19 : Et dela sourdirent les revoltemens ordinaires d'Espagne de France et de Grece, contre les Rommains pour le grand nombre des Seigneurs qui estoyent en ces quartiers, desquelz tant que la memoire dura, les Rommains ne furent point bien asseurez de les tenir,
20 : mais en ayant aboli la souvenance par la continuation et puissance de leur empire, ilz en sont devenuz seurs et paisibles Seigneurs.

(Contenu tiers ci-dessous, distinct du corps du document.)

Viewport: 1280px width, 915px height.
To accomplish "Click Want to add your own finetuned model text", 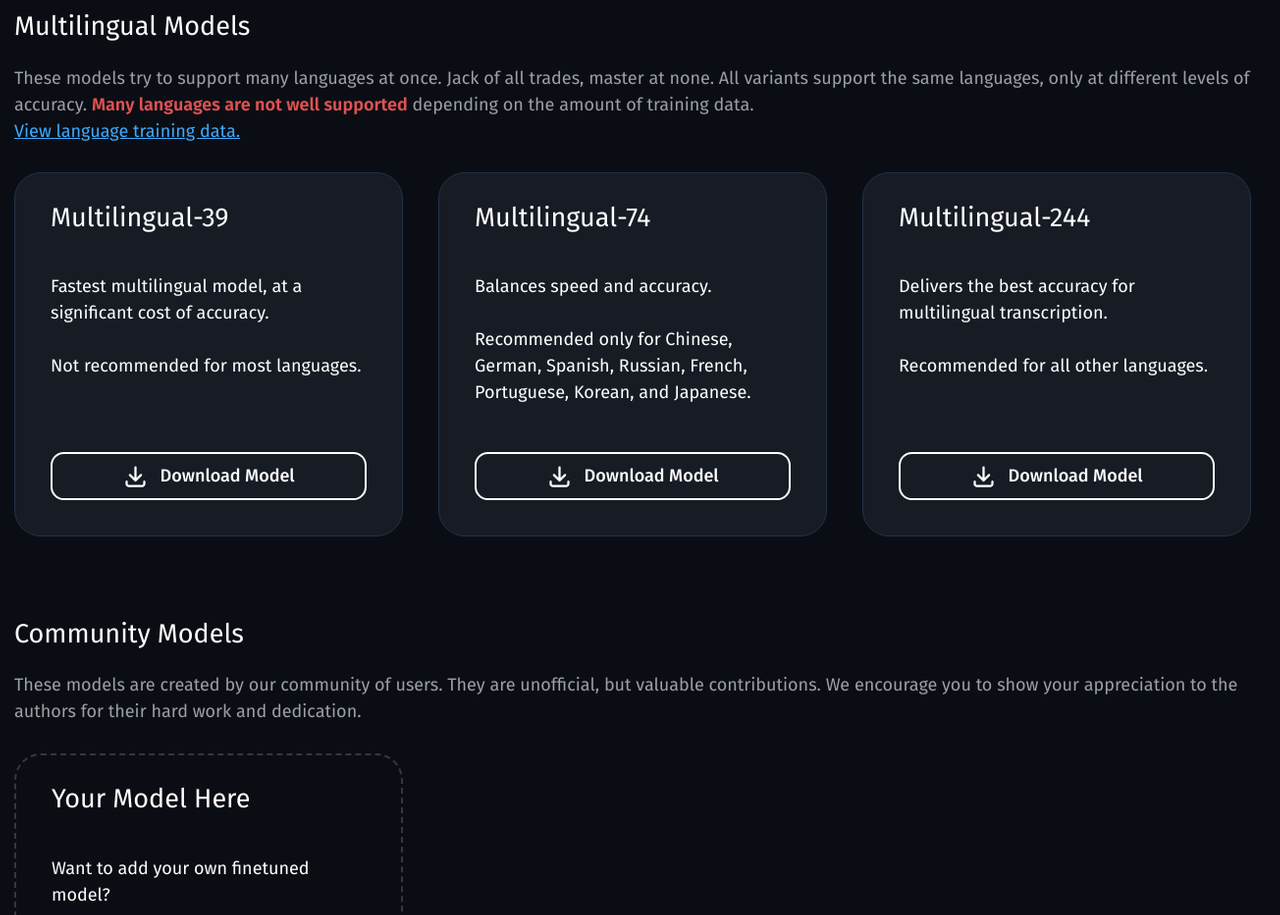I will [180, 881].
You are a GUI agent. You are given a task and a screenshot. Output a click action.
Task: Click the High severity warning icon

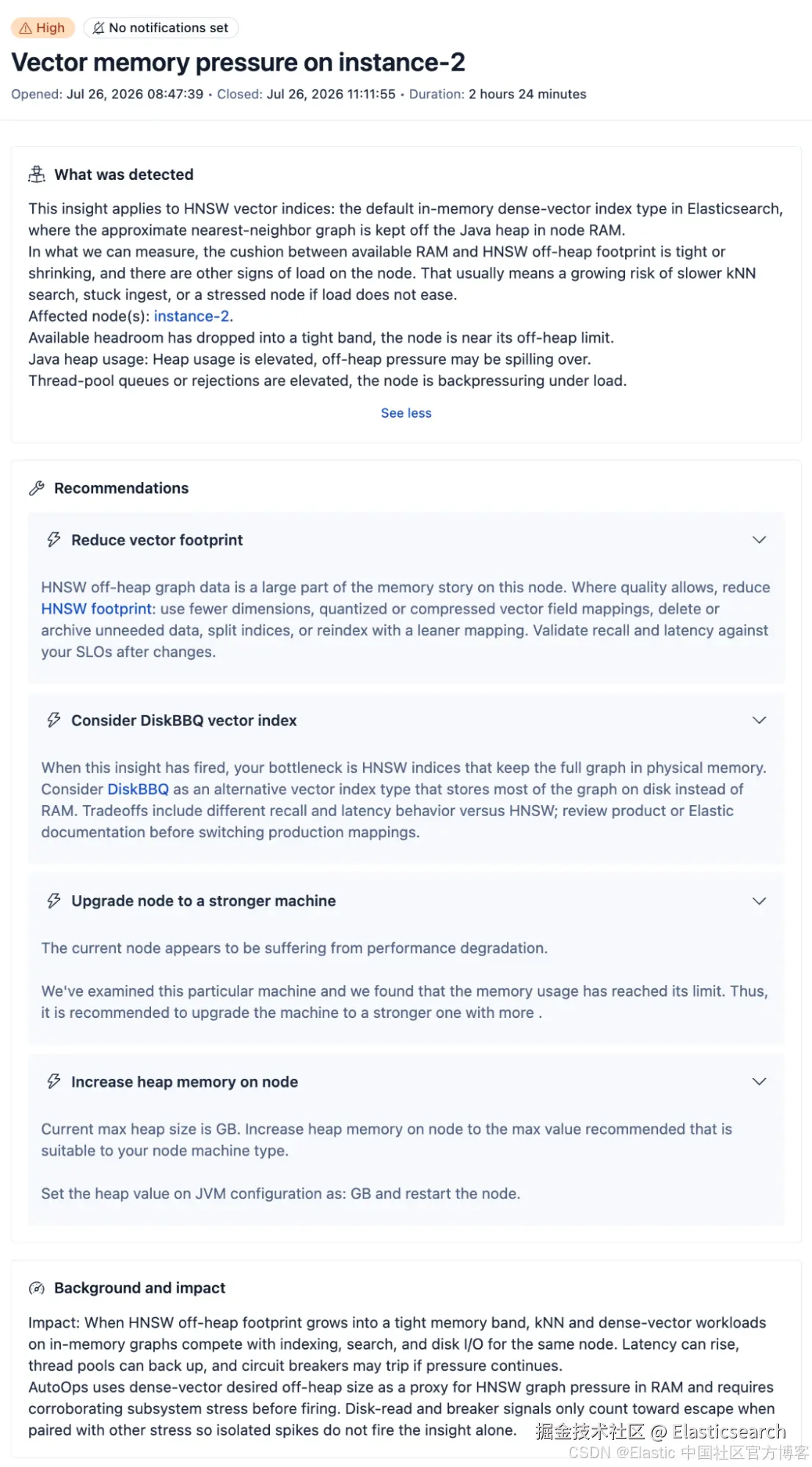[26, 28]
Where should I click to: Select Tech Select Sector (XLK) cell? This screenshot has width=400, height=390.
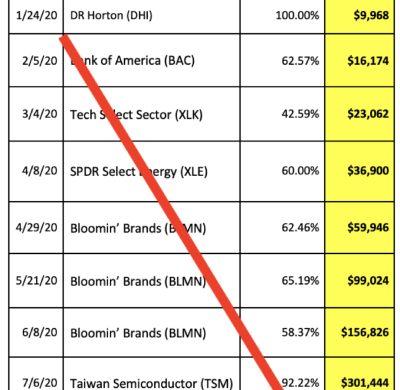pos(151,114)
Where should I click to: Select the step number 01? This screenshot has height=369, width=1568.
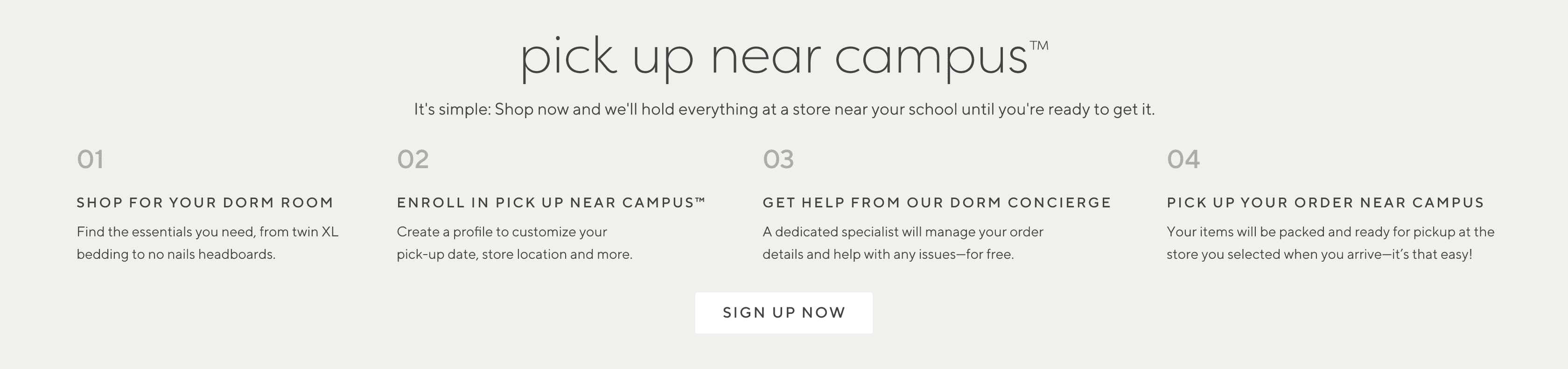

Et depuis encores qu'ilz menassent guerre les ungs contre les autres, ilz l'ont tenue et possedee, chacun tirant a soy une partie de ces païs selon l'autorite qu'ilz avoyent prise, d'autant que la race de leur ancien prince estant faillie, ilz n'en recongnoissoyent point d'autres que les Romains pour souverains.
21 : Qui considerera donc ces choses, ne s'esmerveillera point comment il fut si facile au grand Alexandre, de tenir l'empire d'Asie, combien qu'il fust malaise aux aultres de garder ce qu'ilz avoyent gaigne, comme a Pyrrhe et beaucoup d'autres. Ce qui n'est pas tousiours advenu de la petite ou grande vertu qui soit au victorieux, mais de la diversite du subiect.